Their parents, Rabbi Shmuel and Devora Rodal,
are longtime emissaries in Italy, coming from Montreal where their grandparents,
Rabbi Yosef and Faige Rodel, were emissaries. A great-grandfather was one of the
Chabad hassidim saved by Japanese diplomat Chiune Sugihara.
For
Brownstein, the trip to New York is both a chance to recharge her energy and
enthusiasm and an opportunity to see her sisters.
“When I decided to be a
shlucha [emissary] I thought it was making a sacrifice for the good of the
Jewish people. Only later did I realize that the job offered me both flexibility
and an opportunity to develop myself in ways I might not in a traditional
job.”
In addition to the Jewish education she and her husband offer, she
takes part in a writers’ group through Chabad and is writing a novel based on
the life of Queen Esther.
Dini Polichenco commutes from California to
Tijuana and runs a program called Chabad Without Borders, providing youth
programs, adult education, and community services.
Sonia Hershcovich in
Los Cabos has it the hardest, Brownstein and Polichenco agree. “She’s so
isolated,” says Polichenco.
Hershcovich has three small children whom she
home schools in the morning. She teaches Hebrew school and offers women’s
classes to Mexican Jewish women in the afternoon.
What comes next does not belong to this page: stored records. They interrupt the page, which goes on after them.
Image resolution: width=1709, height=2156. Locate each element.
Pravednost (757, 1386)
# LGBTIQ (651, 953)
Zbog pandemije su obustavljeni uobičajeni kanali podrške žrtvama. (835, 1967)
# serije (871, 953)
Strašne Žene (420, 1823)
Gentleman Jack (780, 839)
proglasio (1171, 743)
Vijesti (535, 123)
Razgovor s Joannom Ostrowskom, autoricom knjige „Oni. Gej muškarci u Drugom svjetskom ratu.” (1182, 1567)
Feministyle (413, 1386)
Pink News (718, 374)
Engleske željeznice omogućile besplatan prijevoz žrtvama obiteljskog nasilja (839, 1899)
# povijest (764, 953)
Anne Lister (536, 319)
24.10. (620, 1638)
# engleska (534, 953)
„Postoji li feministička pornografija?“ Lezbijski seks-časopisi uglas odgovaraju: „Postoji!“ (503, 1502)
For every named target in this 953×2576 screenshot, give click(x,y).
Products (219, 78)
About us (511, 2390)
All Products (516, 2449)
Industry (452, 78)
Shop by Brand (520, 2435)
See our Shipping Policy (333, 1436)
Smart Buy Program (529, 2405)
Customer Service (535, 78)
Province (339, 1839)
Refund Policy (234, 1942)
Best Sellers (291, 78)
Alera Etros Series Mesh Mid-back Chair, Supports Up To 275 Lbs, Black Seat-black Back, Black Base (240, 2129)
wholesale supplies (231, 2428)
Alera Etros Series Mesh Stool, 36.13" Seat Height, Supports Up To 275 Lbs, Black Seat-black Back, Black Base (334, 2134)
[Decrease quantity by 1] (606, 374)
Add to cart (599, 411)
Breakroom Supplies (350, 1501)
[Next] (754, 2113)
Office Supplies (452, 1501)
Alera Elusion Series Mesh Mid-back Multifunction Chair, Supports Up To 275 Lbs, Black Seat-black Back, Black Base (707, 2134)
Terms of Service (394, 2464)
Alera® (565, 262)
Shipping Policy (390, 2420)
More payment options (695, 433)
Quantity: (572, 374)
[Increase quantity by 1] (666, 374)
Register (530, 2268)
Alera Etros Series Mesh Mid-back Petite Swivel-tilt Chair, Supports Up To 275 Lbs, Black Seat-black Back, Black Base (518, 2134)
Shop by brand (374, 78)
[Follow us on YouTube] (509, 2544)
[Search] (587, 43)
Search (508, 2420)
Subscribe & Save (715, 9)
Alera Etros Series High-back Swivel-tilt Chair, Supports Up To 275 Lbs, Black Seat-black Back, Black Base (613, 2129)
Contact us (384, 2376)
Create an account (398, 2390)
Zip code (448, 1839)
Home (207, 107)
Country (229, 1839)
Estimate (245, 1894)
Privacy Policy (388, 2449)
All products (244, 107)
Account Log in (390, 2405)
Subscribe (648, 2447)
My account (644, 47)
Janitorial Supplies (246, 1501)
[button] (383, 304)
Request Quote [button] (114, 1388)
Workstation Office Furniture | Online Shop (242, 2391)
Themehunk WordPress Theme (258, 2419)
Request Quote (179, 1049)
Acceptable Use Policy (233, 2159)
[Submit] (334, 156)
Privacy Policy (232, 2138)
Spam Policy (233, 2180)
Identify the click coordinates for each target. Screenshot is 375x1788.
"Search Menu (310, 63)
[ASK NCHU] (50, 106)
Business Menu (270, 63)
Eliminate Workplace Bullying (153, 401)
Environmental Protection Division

And she’s become a caterer,
providing kosher food for travelers and those who dock in the Mexican
port.
“I didn’t know how to cook at first, so I sent to one of my sisters
who is a great cook for recipes and was coached over the phone.”
Since
the murder of Gabriel and Rivky Holtzberg in Mumbai in 2008, Hershcovich has
been more concerned about security.
“I could have been her; she could
have been me,” says Hershcovich. There’s no ritual bath, so she immerses in the
ocean. There’s also no like-minded buddy, girlfriend or support. When she’s
busiest, paradoxically, it’s easiest to cope, says Hershcovich.
“When
there’s a low time, no tourists, few students, I have moments when I’m wondering
what I’m doing here.”
The Kinus helps, she says. The workshops were
empowering and she got important tips for the home schooling. At the final
banquet, Hershcovich said she’d come to the realization that “it’s all in me to
make the success of my mission. I feel renewed and confident that I’m doing what
I’m supposed to do, and there’s no point kvetching.”